> [About this exercise] Go through the data below and return each line where the string "agent" occurs.

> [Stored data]
= Beginning of Section =

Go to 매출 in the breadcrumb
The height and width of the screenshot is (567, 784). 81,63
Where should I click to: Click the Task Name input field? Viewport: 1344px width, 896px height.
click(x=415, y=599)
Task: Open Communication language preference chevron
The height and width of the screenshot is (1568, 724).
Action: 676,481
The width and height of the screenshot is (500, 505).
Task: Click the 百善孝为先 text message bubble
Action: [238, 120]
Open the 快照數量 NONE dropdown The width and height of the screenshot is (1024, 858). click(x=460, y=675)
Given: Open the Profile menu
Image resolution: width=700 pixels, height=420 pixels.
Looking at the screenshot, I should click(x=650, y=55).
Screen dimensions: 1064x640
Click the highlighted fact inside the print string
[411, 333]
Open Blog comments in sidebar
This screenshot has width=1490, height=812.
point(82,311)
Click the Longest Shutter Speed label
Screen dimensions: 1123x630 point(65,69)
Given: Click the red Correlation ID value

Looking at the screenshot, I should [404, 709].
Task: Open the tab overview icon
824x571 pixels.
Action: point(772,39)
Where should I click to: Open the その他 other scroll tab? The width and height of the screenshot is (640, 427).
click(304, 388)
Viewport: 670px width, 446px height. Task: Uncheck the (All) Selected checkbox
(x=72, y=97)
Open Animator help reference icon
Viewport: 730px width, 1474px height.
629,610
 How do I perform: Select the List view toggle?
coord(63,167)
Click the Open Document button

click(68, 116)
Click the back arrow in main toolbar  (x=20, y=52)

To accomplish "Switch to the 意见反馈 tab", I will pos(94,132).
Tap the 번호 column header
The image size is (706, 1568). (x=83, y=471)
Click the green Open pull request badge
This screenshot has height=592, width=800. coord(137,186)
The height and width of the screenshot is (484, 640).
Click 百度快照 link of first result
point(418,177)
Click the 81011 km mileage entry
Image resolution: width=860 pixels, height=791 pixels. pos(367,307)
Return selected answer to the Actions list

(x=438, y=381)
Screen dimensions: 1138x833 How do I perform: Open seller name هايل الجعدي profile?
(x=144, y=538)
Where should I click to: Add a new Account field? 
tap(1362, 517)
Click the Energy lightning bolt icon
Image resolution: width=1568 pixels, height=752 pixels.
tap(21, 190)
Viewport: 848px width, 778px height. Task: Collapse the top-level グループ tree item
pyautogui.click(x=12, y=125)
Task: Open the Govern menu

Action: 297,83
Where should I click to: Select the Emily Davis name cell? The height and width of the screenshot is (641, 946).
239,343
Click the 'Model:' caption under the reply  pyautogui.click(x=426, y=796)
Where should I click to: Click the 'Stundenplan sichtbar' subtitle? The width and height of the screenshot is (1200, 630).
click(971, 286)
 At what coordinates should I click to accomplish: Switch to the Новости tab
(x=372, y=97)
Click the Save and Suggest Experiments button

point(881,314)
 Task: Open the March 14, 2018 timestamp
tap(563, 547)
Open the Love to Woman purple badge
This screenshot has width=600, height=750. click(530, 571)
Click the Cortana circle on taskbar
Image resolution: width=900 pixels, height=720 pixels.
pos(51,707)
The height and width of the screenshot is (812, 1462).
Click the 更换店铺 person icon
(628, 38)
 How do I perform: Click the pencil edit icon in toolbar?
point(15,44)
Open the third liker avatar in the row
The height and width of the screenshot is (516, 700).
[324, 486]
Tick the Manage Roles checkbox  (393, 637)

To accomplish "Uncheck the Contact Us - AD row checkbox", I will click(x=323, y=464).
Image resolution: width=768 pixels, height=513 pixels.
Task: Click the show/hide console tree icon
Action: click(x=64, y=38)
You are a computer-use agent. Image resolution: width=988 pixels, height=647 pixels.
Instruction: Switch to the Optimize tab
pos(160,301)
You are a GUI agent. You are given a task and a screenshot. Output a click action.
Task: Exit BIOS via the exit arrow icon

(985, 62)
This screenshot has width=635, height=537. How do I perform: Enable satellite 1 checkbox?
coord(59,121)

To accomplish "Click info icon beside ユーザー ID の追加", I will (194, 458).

= End of Section =

> [Task answer]
You are a computer-use agent. Image resolution: width=988 pixels, height=647 pixels.
You are a GUI agent. You are given a task and a screenshot. Output a click action.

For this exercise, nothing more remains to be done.